O economista-chefe da Federação Brasileira de Bancos (Febraban), Nicola Tingas, relativizou o resultado da pesquisa de Projeções Econômicas e Expectativas de Mercado, elaborada pela entidade, na qual 84% das instituições financeiras ouvidas acreditam que a crise nos Estados Unidos pode afetar a economia brasileira. "Ainda não sabemos quais serão todos os desdobramentos da crise internacional", ponderou, acrescentando, no entanto, que o risco financeiro é pequeno.
Tingas avaliou que o sistema financeiro brasileiro é "sólido e sadio" e que o quadro doméstico também é muito bom". Em sua visão, dado o contexto nacional favorável, o impacto da crise financeira externa será limitado. "Seremos pouco afetados pela crise internacional, apesar de sabermos que sempre há algum respingo", sustentou.
Os bancos entrevistados pela instituição destacaram como seus maiores temores, a diminuição da taxa de crescimento da economia global, a deterioração da economia norte-americana e a diminuição da liquidez mundial.

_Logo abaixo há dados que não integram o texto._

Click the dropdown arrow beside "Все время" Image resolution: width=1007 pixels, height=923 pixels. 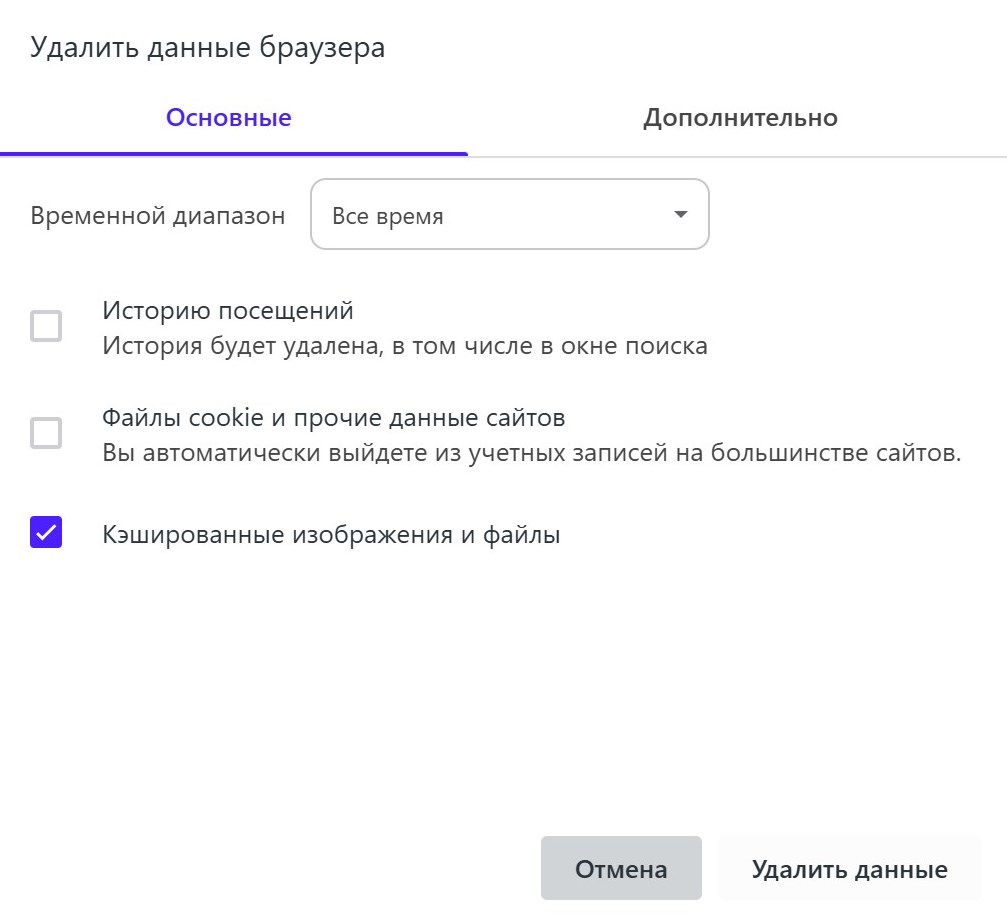click(681, 215)
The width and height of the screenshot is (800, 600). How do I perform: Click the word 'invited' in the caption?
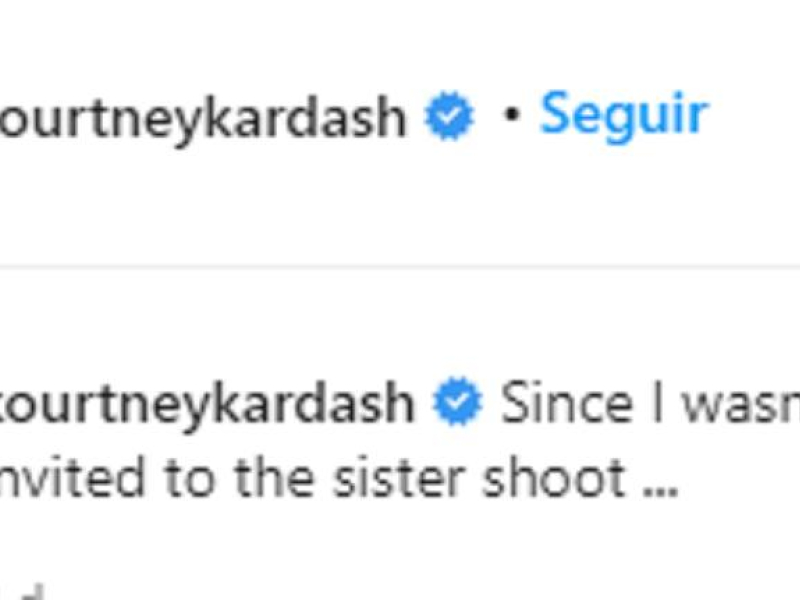coord(72,479)
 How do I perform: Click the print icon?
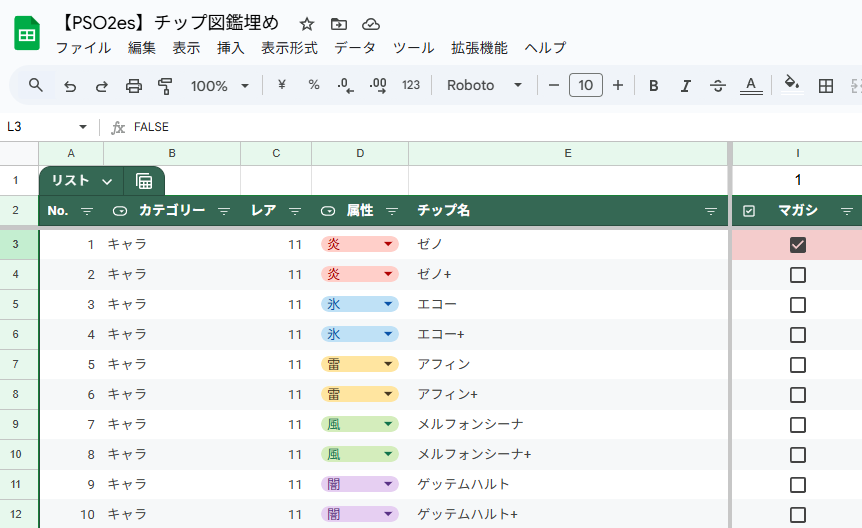(134, 86)
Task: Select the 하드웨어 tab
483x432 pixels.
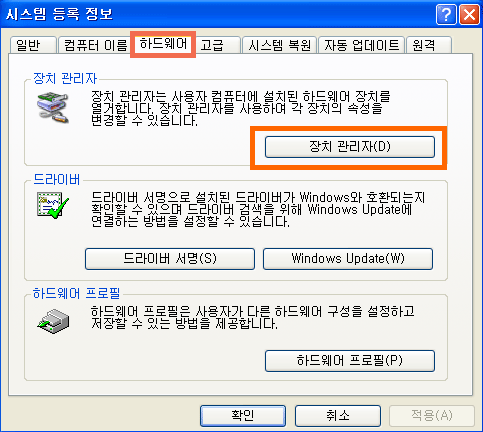Action: [x=163, y=44]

"No caso de um forte desaquecimento global, os preços das commodities podem ser afetados", disse Tingas. "Neste caso, a balança comercial seria a maior prejudicada", admitiu. Entretanto, ele avaliou que, caso este cenário se confirme, "ele não deve ser de grande magnitude".
Segundo o economista-chefe da Febraban, a crise norte-americana "é enorme" e o "Fed está tentando apagar incêndios, mas o cenário no Brasil não é de crise. "Os bancos centrais internacionais estão tentando evitar a perda de confiança no sistema bancário", explicou Tingas.